El interior del baño es pequeño, apenas caben dos personas. Una es la víctima, el otro es Héctor, que ya está saliendo cuando Aura llega.
—Subinspectora Casado. Aquí ya queda poco que ver —informa el hombre, que sigue conservando un aspecto de necesitar un viaje a Benidorm: rostro pálido, ojeras marcadas y labios resecos.
—¿Qué ha pasado? —se interesa Aura.
—Pues quedo a la espera de que el juez permita el levantamiento del cuerpo, y ya en mi mesa podré ser más claro. A simple vista no se aprecia nada.
—¿Nada? ¿Cómo puede no apreciarse nada? —Aura se muestra extrañada, casi molesta.
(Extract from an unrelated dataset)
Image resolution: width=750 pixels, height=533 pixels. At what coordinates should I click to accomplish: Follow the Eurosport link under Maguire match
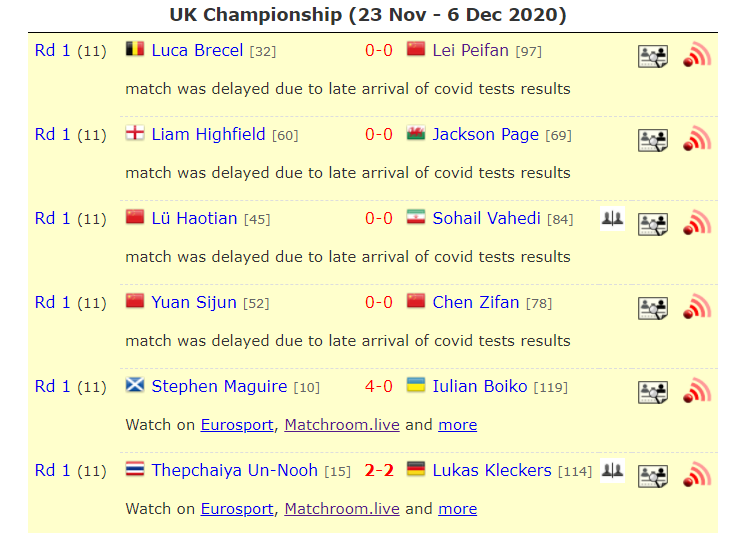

—Pues creo que la palabra lo resume bien. No hay nada. No existen signos de violencia. El cuerpo se halla en posición decúbito prono, con las manos bajo la cabeza, lo cual indica que no fue un desmayo súbito, sino que fue perdiendo el conocimiento poco a poco. Como mucho destaco la enorme sudoración en sus axilas y cuello. La pérdida de orina también es algo llamativo. Si tengo que dar una hipótesis, juraría que se trata de una sobredosis. Algún tipo de barbitúrico quizá. No lo sé todavía. No he querido tocar a la víctima mucho, por lo que no he analizado el rigor del cuerpo. No se aprecian petequias ni equimosis, tampoco laceraciones. Se ha desvanecido. Se ha apagado como un móvil sin batería, avisando que iba a hacerlo cuando ya apenas quedaba tiempo para reaccionar.
—Gracias, Héctor. Tennos al tanto —sentencia Raúl con cautela.
Aura no dice nada. Ella se limita a observar la manta que cubre el cuerpo. No quiere entrar. No quiere conocer quién se halla bajo esa pequeña sábana. Una sábana que significa el final de todo. Que borra toda presencia humana de este mundo. Cierra los ojos y desanda el camino hasta llegar de nuevo hasta Víctor.
—Esto no encaja con el modus de El Bosco. ¿Por qué iba a ser él? —Aura se muestra reacia. Intranquila. Duda de todo cuanto la rodea. Incluso de su propia verdad. Duda de todo; de todos.
—Busca la prueba número nueve. —Las palabras del inspector jefe detonan en el cuerpo de la subinspectora una bomba de temor. Su cuerpo empieza a sudar antes incluso de que sus ojos impacten con el maletín de pruebas que se apoya sobre una mesa.
Se acerca con precaución. Con pasos casi estáticos. Con los ojos pequeños y el miedo acariciando su nuca. Siente el frío del ambiente lamer sus mejillas, arañar sus manos. Cuando por fin alcanza el maletín, duda. Duda de si abrirlo o no. Si enfrentarse a la realidad de un caso que jamás debió aceptar. Suspira con fuerza y libera el secreto que allí se oculta.
Su cuerpo deja de respirar cuando encuentra la bolsa registrada como la prueba número nueve.